Most software developers are all too familiar with a scenario in which their Product Owner or Project Manager explains that all of the features to be built in a product are equally important. That is, the manager wants them all and he wants them now. Of course, such demands are rarely rooted in reality and typically reflect the pressure placed on a manager from stakeholders and customers, not the true expression of priorities for what is to be built. Not only does such a request place an unreasonable demand on development teams, but it also creates a long-term risk known as technical debt. That is, when software is developed hastily—without regard for maintaining clean, workable code—the team ends up delivering a product with code so buggy and erratic that maintaining or expanding it becomes a frustrating job that can only be performed by a handful of developers.

In a recent article on Agile Journal, Chris Sterling discusses a form of technical debt called software debt, which he defines by the following criteria:

· “Technical Debt: those things that you choose not to do now and will impede future development if left undone;

· “Quality Debt: diminishing ability to verify functional and technical quality of entire system;

· “Configuration Management Debt: integration and release management become more risky, complex, and error-prone;

· “Design Debt: cost of adding average sized features is increasing to more than writing from scratch; and

· “Platform Experience Debt: availability and cost of people to work on system features are becoming limited.”

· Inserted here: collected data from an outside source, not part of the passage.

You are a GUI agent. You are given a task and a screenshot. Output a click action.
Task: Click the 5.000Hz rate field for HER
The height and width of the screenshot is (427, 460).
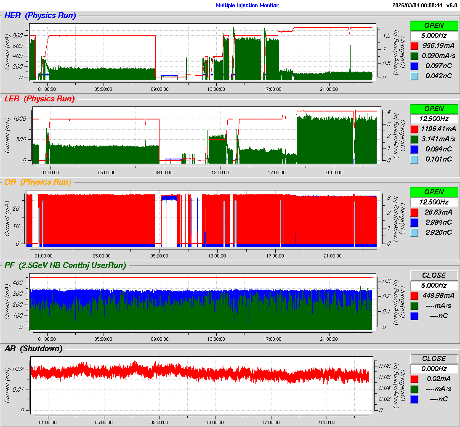pyautogui.click(x=434, y=35)

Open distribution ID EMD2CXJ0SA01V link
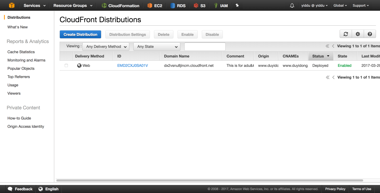pyautogui.click(x=133, y=65)
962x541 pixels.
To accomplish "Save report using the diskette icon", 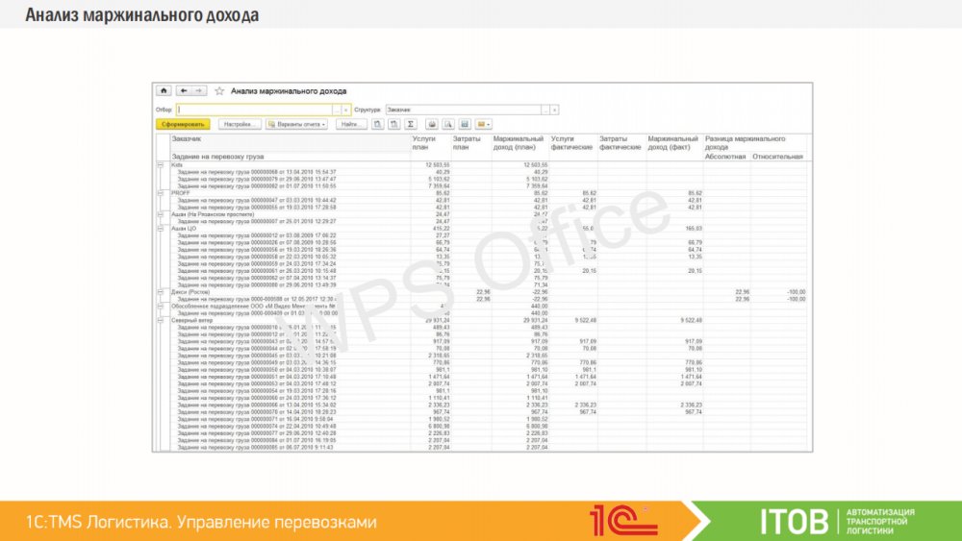I will tap(465, 124).
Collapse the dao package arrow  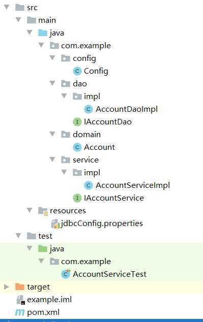click(52, 83)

As you can see, software debt entails many of the same risks as technical debt and results in the same obstructed path toward sustainably editable code. So what’s the answer? How can organizations take steps to limit the frequency and degree to which software debt impacts development projects? In his article, Sterling sketches out some guidelines that will help developers and managers skirt design death: “Emphasize quality,” “Evolve tools and infrastructure continually,” “Share knowledge across the organization,” and more. However, these recommendations, in my mind, seem too soft and fuzzily outlined to keep teams from caving to management pressure or cutting corners.

For my money, no other agile framework is as capable of minimizing technical and software debt as Scrum. Its iterative and incremental nature provides regular opportunities to halt work and evaluate the progress made for quality and market relevance. Similarly, the framework and its regular work cycles can be used to prevent this kind of debt from accruing by simply creating repeated Product Backlog Items that address issues related to code quality. There’s a big difference between functional code and code that has been scoured for bugs and prepared for a seamless hand-off to the next developer who works on it.